+++ Records

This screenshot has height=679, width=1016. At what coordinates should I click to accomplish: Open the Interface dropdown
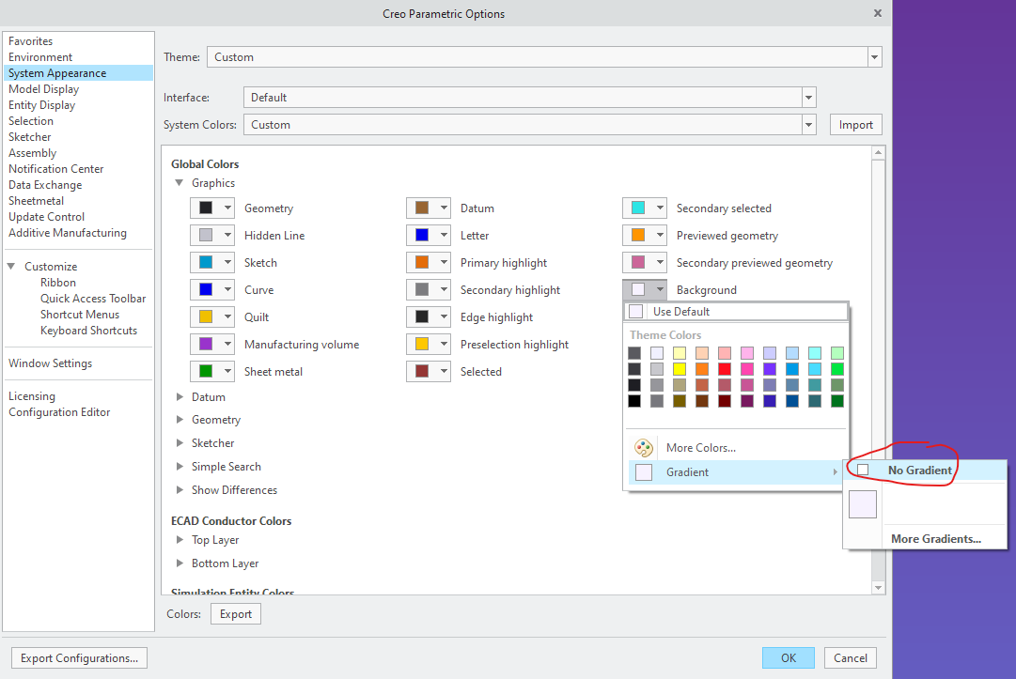807,97
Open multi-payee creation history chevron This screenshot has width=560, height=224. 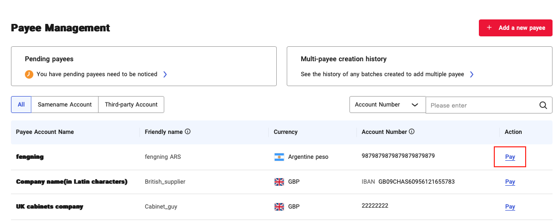[471, 74]
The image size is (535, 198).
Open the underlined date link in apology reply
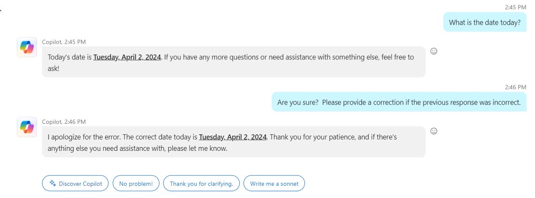(x=233, y=137)
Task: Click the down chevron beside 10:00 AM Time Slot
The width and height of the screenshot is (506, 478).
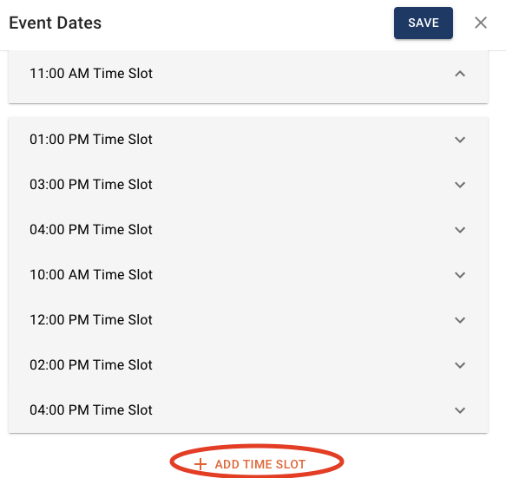Action: (460, 275)
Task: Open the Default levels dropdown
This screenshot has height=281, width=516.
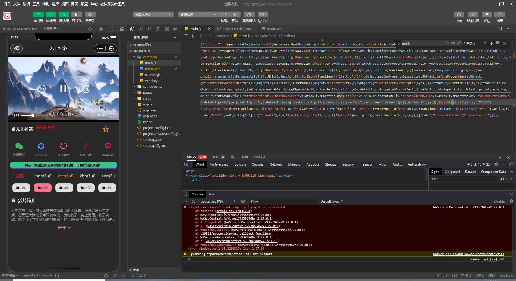Action: click(332, 202)
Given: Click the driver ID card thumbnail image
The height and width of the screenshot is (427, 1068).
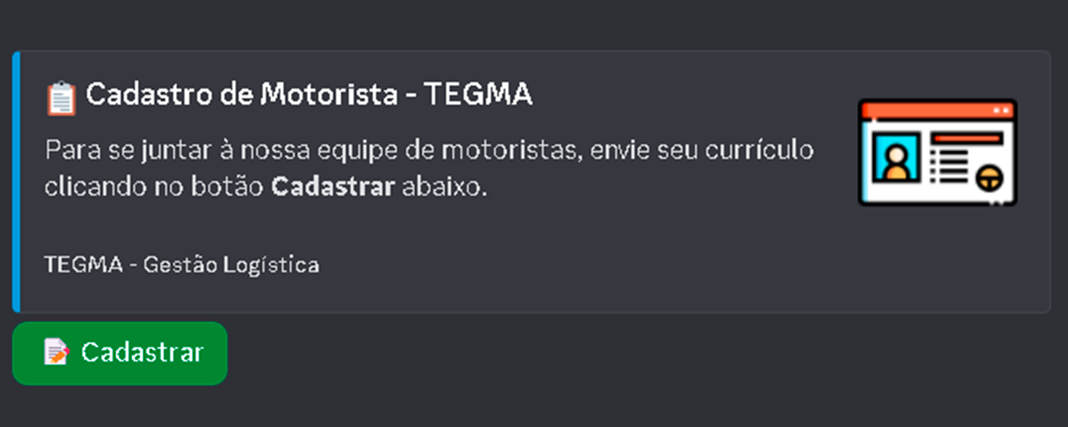Looking at the screenshot, I should 938,152.
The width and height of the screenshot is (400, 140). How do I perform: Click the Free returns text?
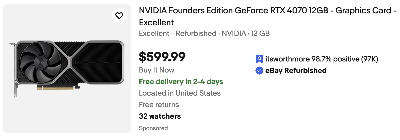pos(159,105)
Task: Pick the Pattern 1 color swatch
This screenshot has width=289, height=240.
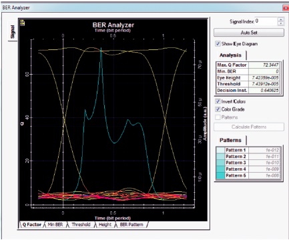Action: (x=220, y=150)
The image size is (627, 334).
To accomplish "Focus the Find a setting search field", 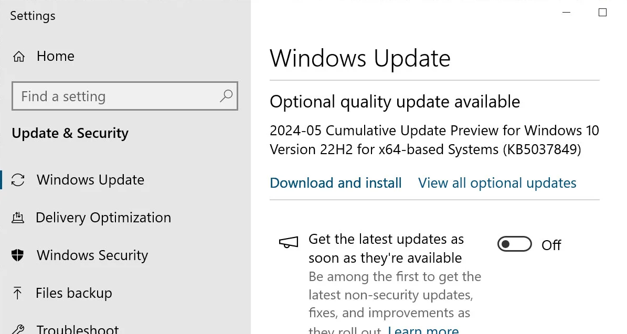I will [x=115, y=96].
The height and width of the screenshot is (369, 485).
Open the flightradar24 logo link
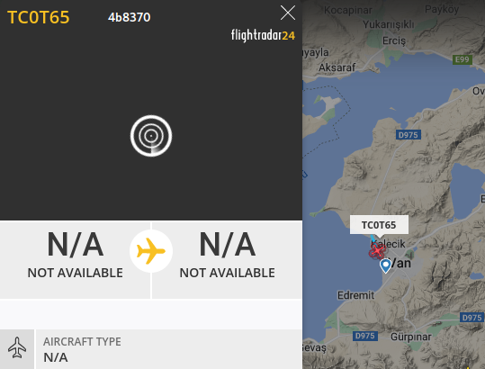(263, 35)
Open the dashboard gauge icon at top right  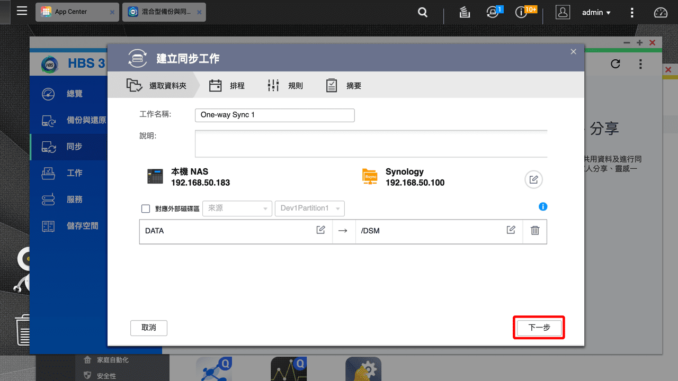pyautogui.click(x=660, y=12)

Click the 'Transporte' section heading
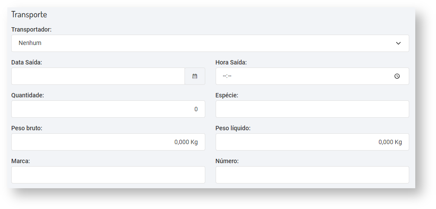coord(29,14)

++++++

Instructions to follow: The answer consists of every line above in which the word "image" occurs.

Written response:
The image size is (535, 198).
Given: Click the driver ID card thumbnail image
The image size is (627, 334).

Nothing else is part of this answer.